> _What needs to be done_
Set the pictures aside and return each record below precisely as written.

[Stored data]
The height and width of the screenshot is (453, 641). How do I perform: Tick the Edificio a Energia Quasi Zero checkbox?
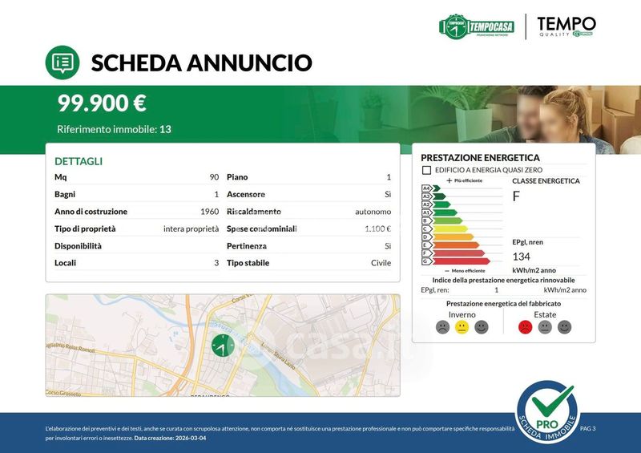(x=426, y=171)
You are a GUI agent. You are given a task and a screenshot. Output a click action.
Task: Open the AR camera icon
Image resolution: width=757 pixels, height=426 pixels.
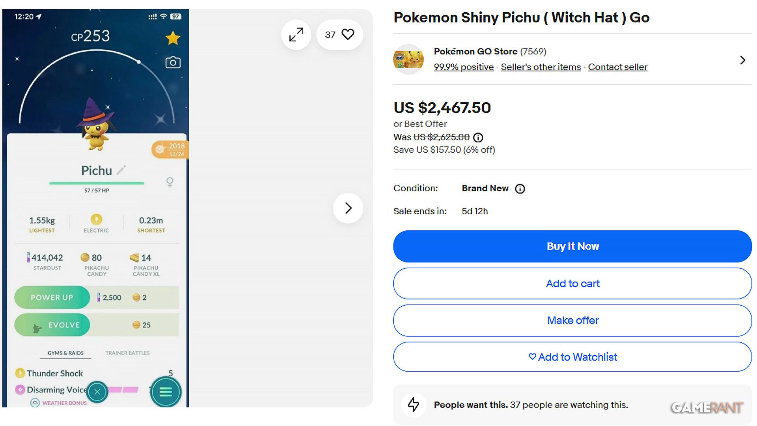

> _The completed task_
The height and width of the screenshot is (453, 641). How do I perform: Tick the Edificio a Energia Quasi Zero checkbox?
(x=426, y=171)
You are a GUI agent. You are given a task and a screenshot. Output a click action.
Task: Open the AR camera icon
Image resolution: width=757 pixels, height=426 pixels.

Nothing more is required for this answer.